Regulation of gastric mucosal integrity by endogenous nitric oxide: interactions with prostanoids and sensory neuropeptides in the rat

Abstract

1 The interactions between nitric oxide (NO), prostacyclin and sensory neuropeptides in the maintenance of gastric mucosal integrity have been investigated in the anaesthetized rat. 2 Administration of either N^G-monomethyl-l-arginine (l-NMMA) to inhibit endothelium-derived NO formation, indomethacin to inhibit prostanoid biosynthesis or chronic capsaicin pretreatment to deplete sensory neuropeptides, did not induce acute mucosal injury. 3 In capsaicin-pretreated rats, however, l-NMMA (12.5–100 mg kg⁻¹ i.v.) dose-dependently induced acute mucosal damage, characterized as vasocongestion and haemorrhagic necrosis.

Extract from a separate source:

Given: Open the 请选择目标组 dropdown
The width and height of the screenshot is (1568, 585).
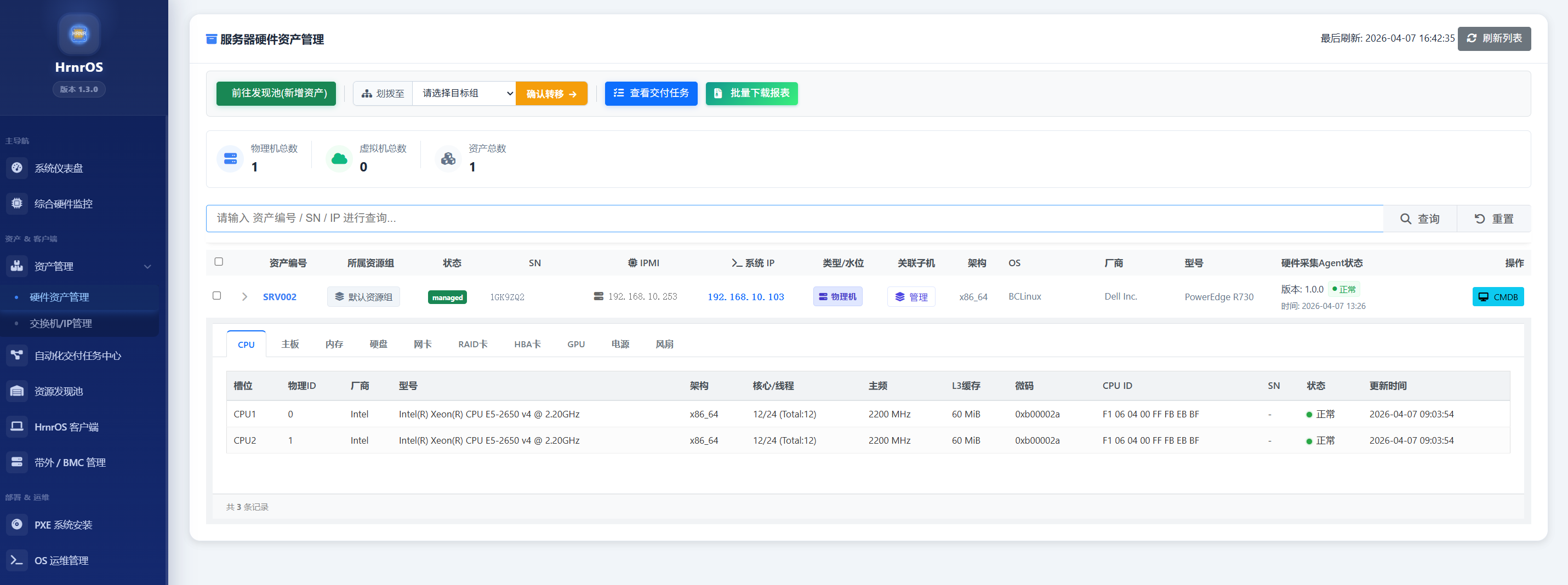Looking at the screenshot, I should tap(464, 94).
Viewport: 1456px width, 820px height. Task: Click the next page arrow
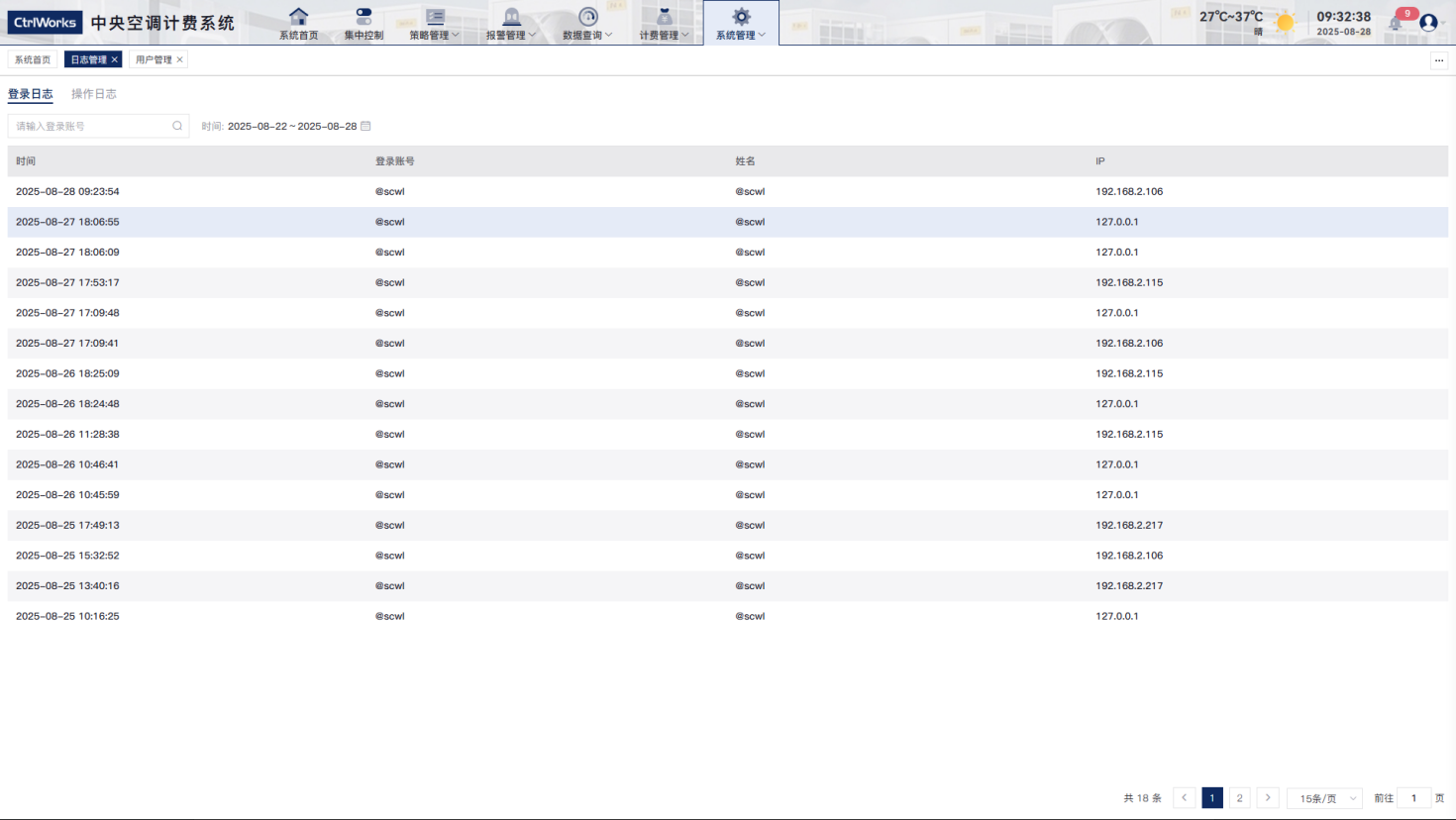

The enatiomer d-NMMA (100 mg kg⁻¹ i.v.) did not induce any detectable mucosal damage. 4 This mucosal injury induced by l-NMMA was inhibited by concurrent administration of l-arginine (300 mg kg-¹ i.v.). 5 In indomethacin (5 mg kg⁻¹ i.v.)-pretreated rats, l-NMMA also induced mucosal damage. Furthermore, following indomethacin administration in capsaicin-pretreated rats, l-NMMA induced widespread, severe haemorrhagic necrotic damage. 6 These findings suggest a role for endogenous NO formed from l-arginine, acting in concert with prostacyclin and sensory neuropeptides, in the modulation of gastric mucosal integrity.